Zulip Chat Archive

Stream: CSLib

Topic: Formalization of regular expression


Gordon Hsu (Feb 20 2026 at 07:11):

Hi, I am new to CSLib. I formalized "regular expression matching a string" a while ago. I wonder if I can contribute it in some form to CSLib, or whether it is already done here?

https://github.com/kuotsanhsu/lean4-dump/blob/81357e9125c785748c1f553ca630711258e58b14/RegExp/Derivative.lean#L133

Also, I wonder if there is interest in porting "Software Foundations" by Benjamin C. Pierce et al. to Lean?

Gordon Hsu (Feb 22 2026 at 14:16):

Is anyone reading this? Does anyone have the time to a guide a newbie like me?
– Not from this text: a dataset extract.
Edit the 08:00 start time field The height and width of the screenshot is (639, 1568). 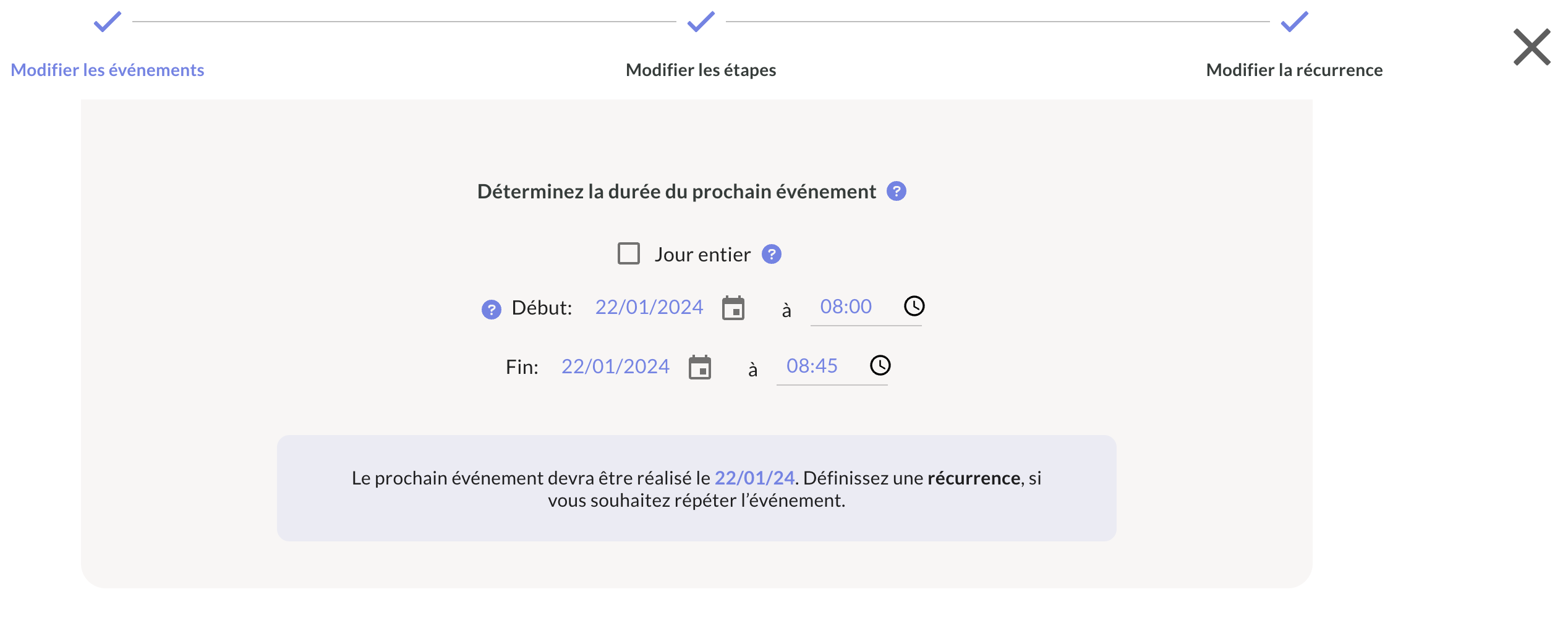pyautogui.click(x=846, y=307)
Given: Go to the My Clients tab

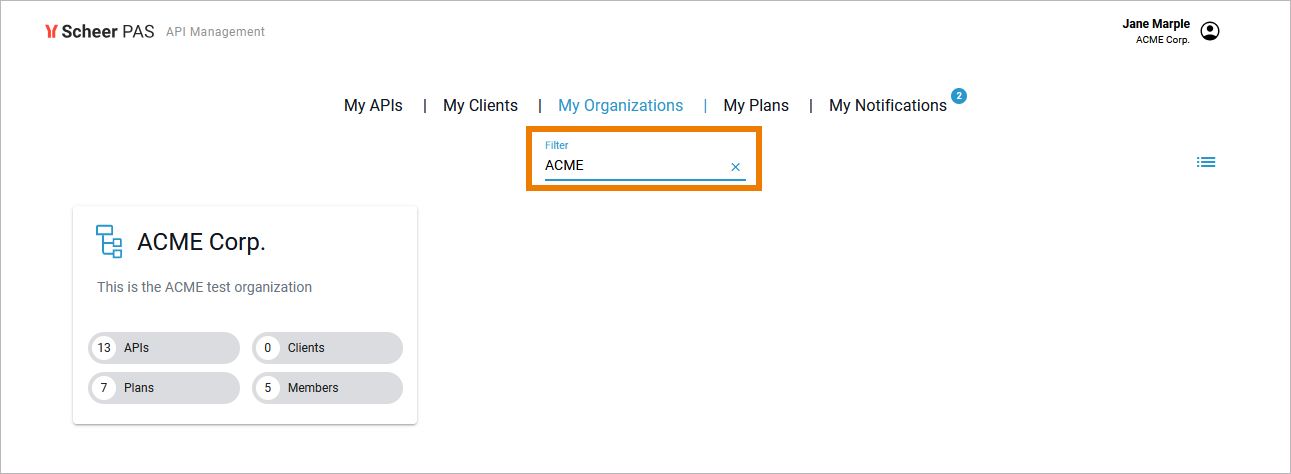Looking at the screenshot, I should [480, 105].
Chris Henson (Feb 22 2026 at 15:11):

I had meant to reply to this earlier. I believe there is already some ongoing work with more generality, as discussed at #CSLib > ideas for first contribution @ 💬

Chris Henson (Feb 22 2026 at 15:13):

Regarding Software Foundations: in my view it is a mix of technical and pedagogical work to make something idiomatic that adds something worthwhile in contrast to the "native" guides to learning Lean. There has been a recent effort to do this automatically with AI (see #Machine Learning for Theorem Proving > Autotranslation of Logical Foundations from Rocq to Lean) but I do not know of a concentrated human effort.

Gordon Hsu (Feb 22 2026 at 15:31):

I see, I look forward to the automatic translation of Software Foundations. In the meantime, do you think it's worth it to incorporate some hand rolled code? I have been using Software Foundations as a way to practice Lean. If it doesn't fit, I am also good with it.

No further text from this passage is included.